ASSIGNED TASK: Copy whichever lines of the data hold the word "computer".

DATASET RECORDS:
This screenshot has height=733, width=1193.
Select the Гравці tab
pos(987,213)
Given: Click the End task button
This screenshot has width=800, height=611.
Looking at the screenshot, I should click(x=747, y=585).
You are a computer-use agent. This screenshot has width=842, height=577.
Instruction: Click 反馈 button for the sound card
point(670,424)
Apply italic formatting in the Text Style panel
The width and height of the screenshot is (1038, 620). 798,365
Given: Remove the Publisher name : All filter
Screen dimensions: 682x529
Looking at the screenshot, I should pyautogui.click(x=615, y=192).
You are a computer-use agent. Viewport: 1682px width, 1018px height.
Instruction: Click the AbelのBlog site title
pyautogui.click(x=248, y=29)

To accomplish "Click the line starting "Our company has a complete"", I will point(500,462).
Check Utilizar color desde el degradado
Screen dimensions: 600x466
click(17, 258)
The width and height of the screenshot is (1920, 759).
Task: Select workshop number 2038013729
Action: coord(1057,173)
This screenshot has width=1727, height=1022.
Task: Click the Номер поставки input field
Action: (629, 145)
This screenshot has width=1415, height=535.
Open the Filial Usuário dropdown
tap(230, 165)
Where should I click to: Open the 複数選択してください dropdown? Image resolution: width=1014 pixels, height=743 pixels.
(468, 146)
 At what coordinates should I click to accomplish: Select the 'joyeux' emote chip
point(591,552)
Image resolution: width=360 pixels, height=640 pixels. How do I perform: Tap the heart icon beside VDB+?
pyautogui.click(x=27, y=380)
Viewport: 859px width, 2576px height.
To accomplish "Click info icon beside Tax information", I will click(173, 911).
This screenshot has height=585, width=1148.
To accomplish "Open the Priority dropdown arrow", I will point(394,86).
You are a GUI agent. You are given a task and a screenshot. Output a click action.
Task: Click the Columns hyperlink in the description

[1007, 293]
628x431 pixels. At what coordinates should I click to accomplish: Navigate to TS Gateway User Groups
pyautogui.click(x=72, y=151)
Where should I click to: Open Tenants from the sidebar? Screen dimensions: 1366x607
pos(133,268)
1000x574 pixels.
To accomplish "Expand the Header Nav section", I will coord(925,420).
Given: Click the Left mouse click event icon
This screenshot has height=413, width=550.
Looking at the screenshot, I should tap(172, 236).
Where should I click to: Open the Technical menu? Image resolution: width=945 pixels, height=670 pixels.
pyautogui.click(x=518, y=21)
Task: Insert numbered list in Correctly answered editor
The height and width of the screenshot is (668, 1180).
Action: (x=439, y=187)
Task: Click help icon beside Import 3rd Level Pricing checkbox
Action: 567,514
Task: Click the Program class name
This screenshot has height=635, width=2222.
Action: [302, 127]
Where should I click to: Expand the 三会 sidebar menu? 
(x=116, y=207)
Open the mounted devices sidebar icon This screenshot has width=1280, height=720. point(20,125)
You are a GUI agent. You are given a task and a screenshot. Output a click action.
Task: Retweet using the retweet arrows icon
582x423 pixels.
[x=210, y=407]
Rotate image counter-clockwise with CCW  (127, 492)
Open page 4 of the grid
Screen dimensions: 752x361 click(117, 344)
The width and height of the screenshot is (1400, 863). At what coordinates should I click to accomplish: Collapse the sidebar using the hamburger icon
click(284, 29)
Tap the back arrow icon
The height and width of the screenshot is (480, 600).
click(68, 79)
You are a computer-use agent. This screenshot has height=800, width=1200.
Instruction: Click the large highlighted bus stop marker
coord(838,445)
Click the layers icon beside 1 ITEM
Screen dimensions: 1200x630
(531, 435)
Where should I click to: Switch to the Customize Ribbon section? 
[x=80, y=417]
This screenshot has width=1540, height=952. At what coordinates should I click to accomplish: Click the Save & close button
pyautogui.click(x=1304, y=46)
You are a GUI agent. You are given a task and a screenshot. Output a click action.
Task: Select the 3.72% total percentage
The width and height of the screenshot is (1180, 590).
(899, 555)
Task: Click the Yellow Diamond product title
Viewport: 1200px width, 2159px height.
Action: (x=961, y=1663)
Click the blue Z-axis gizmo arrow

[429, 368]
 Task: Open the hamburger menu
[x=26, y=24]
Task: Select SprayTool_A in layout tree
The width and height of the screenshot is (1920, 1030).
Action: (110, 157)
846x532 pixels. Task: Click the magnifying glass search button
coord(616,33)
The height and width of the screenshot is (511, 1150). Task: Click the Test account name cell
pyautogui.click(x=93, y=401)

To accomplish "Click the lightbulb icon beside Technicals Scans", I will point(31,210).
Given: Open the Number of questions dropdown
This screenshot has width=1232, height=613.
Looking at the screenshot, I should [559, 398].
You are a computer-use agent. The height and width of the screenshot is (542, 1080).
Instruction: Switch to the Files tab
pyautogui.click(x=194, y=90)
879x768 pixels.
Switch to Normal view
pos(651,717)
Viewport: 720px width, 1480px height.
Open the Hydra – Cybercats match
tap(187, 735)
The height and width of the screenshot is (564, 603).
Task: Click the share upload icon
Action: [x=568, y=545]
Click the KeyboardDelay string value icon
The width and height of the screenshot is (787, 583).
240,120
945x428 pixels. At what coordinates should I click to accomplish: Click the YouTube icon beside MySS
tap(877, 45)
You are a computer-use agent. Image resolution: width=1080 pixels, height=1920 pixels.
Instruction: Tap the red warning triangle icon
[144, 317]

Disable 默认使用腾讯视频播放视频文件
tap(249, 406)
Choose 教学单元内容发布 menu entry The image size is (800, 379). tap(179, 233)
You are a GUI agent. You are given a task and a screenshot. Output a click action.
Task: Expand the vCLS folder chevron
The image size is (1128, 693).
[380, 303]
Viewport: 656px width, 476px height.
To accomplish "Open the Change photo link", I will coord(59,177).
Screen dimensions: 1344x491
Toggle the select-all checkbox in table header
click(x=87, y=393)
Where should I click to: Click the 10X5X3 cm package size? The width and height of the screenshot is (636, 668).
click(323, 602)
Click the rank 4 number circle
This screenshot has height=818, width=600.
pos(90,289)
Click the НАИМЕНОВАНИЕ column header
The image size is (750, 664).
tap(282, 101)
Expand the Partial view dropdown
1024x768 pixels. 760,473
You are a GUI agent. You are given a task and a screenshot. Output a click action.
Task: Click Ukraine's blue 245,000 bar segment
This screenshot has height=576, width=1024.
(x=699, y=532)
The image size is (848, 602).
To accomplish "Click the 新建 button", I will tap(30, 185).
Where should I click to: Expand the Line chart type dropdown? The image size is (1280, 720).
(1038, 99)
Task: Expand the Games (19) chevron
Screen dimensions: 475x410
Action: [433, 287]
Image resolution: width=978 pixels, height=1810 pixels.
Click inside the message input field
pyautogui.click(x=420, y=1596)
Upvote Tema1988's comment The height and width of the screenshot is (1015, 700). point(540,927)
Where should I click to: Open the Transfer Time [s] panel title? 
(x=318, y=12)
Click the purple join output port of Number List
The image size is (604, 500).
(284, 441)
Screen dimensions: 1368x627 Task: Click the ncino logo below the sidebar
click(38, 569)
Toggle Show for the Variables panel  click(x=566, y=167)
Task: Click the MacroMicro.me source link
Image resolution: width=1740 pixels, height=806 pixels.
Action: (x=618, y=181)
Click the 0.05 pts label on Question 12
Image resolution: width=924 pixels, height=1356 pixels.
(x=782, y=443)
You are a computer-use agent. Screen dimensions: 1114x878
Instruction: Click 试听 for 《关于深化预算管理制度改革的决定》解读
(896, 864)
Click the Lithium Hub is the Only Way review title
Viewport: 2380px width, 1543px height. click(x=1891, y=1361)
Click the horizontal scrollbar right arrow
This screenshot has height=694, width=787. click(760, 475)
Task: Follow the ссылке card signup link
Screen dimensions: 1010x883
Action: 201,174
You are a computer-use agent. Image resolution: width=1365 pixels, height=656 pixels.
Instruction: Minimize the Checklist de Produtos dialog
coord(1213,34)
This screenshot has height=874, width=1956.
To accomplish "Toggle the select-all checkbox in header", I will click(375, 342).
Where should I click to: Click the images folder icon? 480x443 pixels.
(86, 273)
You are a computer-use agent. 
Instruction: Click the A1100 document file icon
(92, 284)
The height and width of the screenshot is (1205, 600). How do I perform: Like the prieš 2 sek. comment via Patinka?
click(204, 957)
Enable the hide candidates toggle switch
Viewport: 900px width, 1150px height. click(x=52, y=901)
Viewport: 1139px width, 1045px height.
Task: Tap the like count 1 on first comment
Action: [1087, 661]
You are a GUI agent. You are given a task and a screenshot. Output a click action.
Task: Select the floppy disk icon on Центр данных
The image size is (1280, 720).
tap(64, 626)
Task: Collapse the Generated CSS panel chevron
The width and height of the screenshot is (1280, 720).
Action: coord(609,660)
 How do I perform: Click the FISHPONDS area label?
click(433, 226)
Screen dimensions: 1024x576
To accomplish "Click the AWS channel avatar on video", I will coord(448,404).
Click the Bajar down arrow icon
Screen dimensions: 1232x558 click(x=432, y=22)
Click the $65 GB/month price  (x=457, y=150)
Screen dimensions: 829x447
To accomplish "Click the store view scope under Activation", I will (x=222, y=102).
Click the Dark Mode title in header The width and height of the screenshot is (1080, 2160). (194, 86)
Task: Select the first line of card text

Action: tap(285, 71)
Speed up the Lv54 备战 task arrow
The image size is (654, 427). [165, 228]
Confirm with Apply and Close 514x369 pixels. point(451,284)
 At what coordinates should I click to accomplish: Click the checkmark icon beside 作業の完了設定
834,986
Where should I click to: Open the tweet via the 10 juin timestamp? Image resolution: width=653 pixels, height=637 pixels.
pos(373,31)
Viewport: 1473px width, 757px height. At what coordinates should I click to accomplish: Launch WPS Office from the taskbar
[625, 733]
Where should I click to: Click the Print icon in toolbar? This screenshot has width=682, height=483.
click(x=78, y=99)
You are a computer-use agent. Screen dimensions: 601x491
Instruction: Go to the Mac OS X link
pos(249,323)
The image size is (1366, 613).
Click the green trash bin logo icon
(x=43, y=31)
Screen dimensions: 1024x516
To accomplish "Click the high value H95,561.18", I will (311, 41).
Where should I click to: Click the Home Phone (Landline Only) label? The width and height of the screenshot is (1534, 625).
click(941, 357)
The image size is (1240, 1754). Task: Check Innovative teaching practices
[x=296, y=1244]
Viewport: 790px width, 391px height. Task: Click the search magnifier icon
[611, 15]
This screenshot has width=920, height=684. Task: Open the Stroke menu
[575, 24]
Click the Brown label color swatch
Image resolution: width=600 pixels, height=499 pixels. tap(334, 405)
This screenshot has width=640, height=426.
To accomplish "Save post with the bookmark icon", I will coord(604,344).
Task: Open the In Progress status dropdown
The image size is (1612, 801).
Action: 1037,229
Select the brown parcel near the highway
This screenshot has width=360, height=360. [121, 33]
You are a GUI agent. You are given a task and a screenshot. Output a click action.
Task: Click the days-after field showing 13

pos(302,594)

EXERCISE RESPONSE:
You are a computer-use agent. This screenshot has width=842, height=577.
You are a computer-use agent. Viewport: 1682px width, 1018px height.
You are a computer-use agent. This screenshot has height=800, width=1200.
You are a computer-use agent. The height and width of the screenshot is (542, 1080).
You are a computer-use agent. Image resolution: width=1080 pixels, height=1920 pixels.
You are a computer-use agent. Screen dimensions: 1114x878
You are a computer-use agent. Image resolution: width=1365 pixels, height=656 pixels.
You are a computer-use agent. 
You are a computer-use agent. Screen dimensions: 601x491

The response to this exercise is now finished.